**What needs to be done**
Examine the material below and count the lines that hold the word "agent". Report only the number.

**Given data**
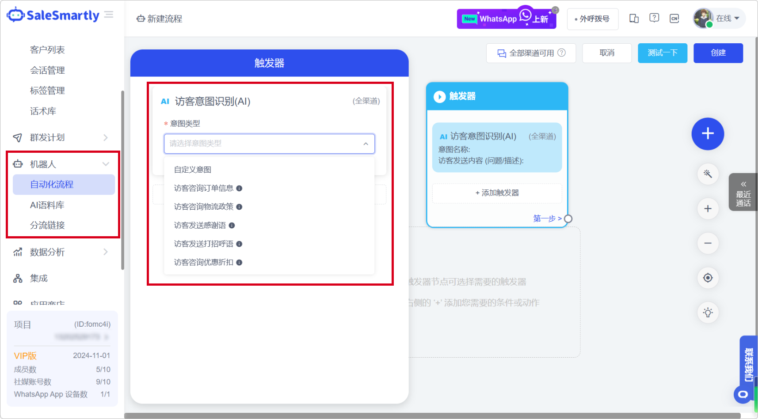Screen dimensions: 758x419
Task: Click 添加触发器 in the trigger node
Action: tap(497, 193)
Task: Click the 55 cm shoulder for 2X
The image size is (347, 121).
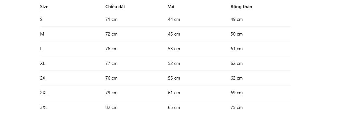Action: [x=174, y=78]
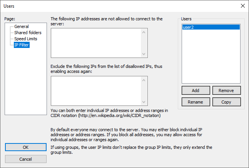
Task: Select Shared folders in page tree
Action: point(28,33)
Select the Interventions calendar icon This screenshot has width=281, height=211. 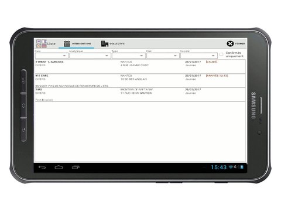67,43
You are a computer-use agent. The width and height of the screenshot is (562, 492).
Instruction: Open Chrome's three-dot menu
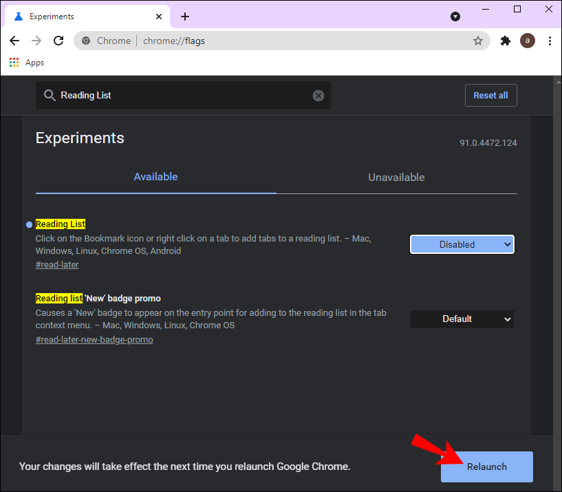tap(550, 41)
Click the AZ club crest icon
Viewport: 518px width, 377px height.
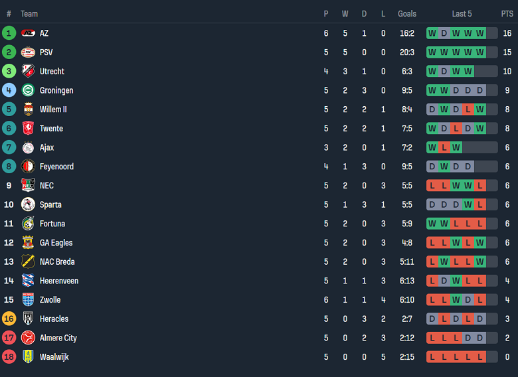point(28,33)
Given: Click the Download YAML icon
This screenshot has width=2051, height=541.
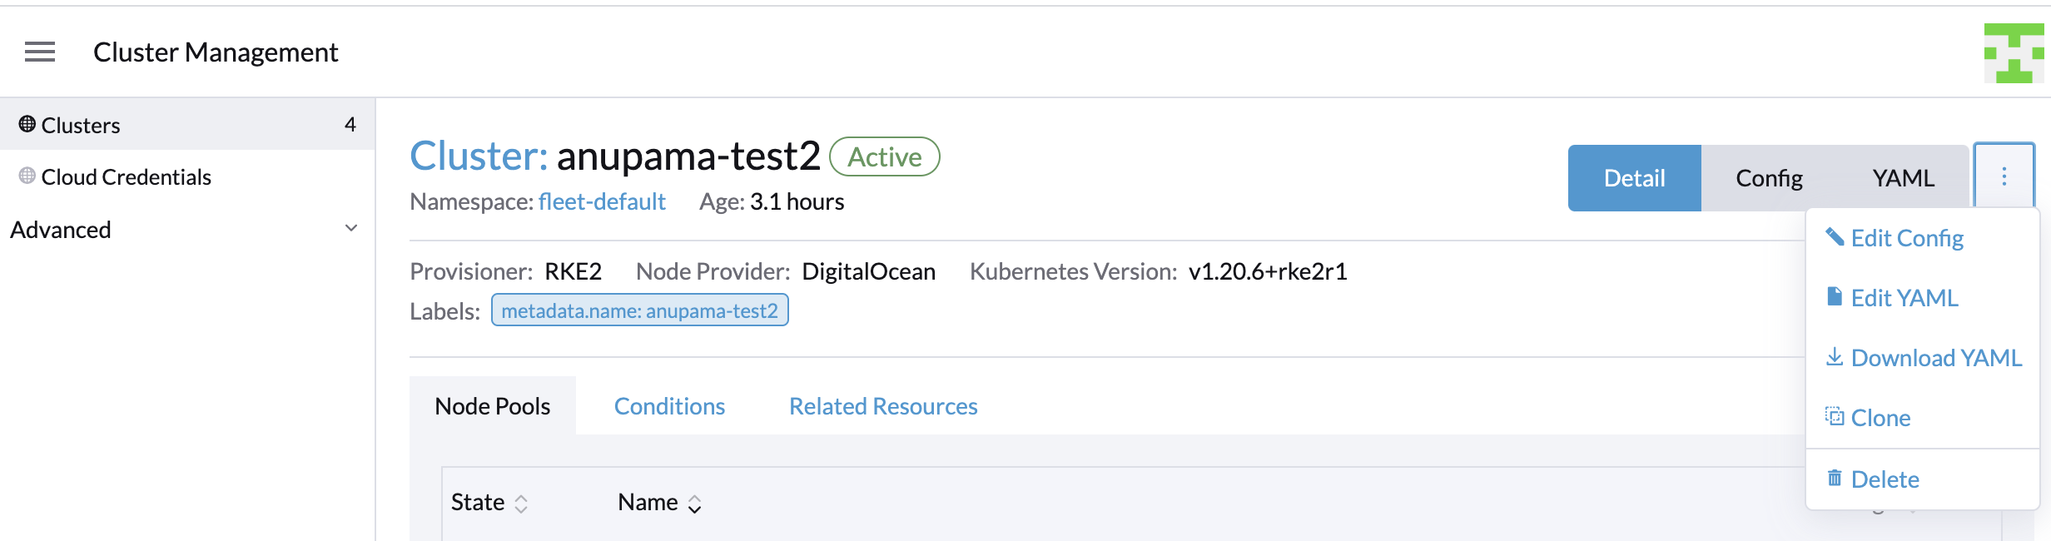Looking at the screenshot, I should pyautogui.click(x=1835, y=356).
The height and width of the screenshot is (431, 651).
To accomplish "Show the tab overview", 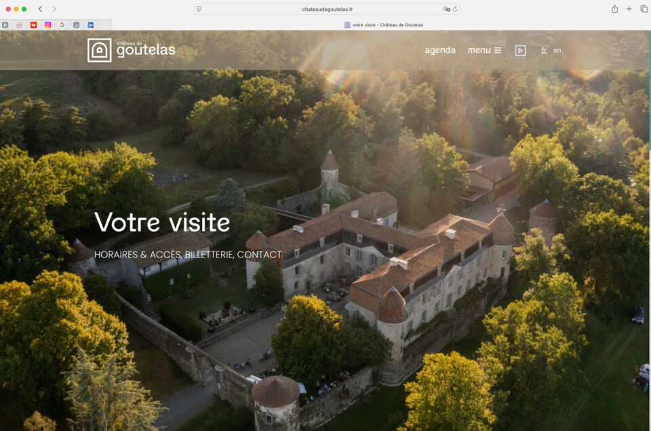I will [x=644, y=9].
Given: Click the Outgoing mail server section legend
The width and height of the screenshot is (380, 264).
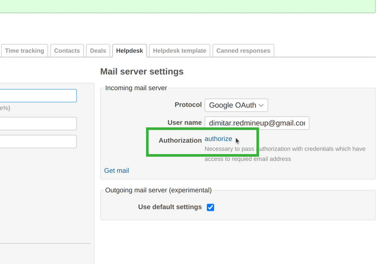Looking at the screenshot, I should point(158,190).
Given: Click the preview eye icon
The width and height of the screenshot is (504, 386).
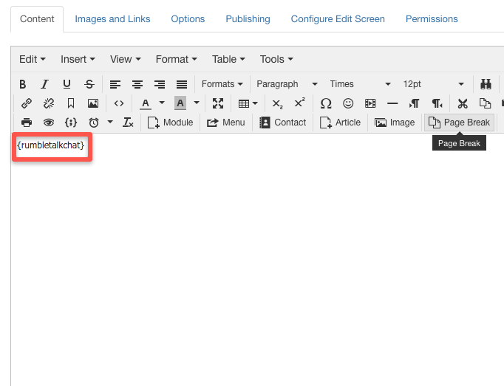Looking at the screenshot, I should pos(49,123).

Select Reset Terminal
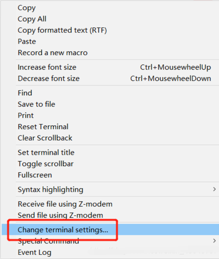(43, 127)
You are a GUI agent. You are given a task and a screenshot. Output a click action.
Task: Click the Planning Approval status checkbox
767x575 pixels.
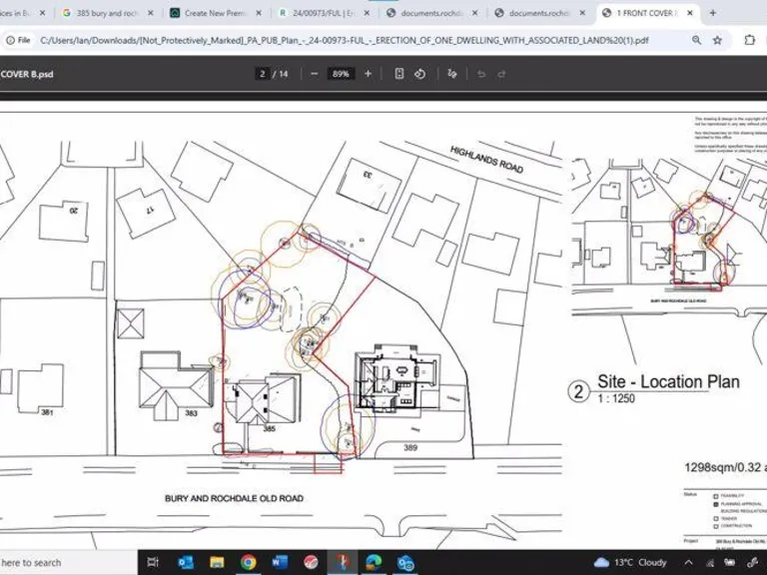point(715,504)
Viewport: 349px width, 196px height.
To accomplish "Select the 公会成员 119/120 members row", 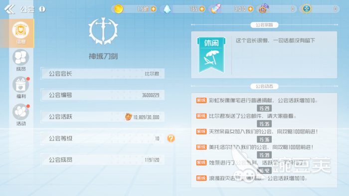I will point(103,160).
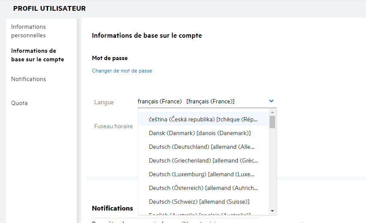
Task: Collapse the Langue dropdown chevron
Action: point(271,101)
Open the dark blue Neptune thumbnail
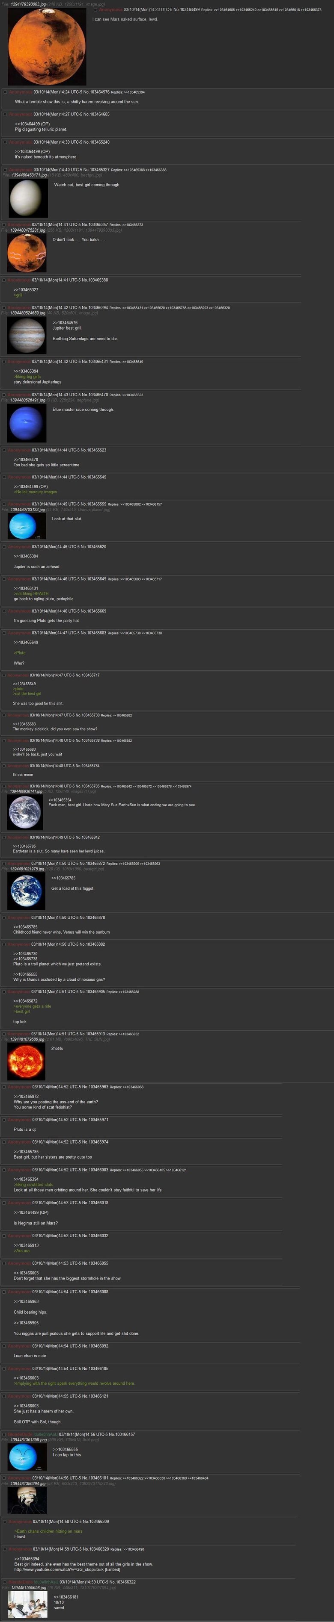334x1622 pixels. tap(27, 423)
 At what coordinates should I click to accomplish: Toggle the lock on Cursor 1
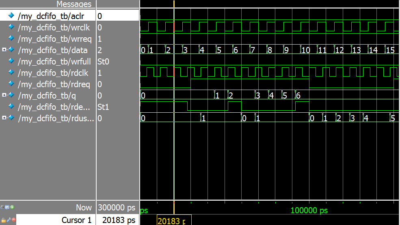[x=3, y=220]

**Output of the exercise**
2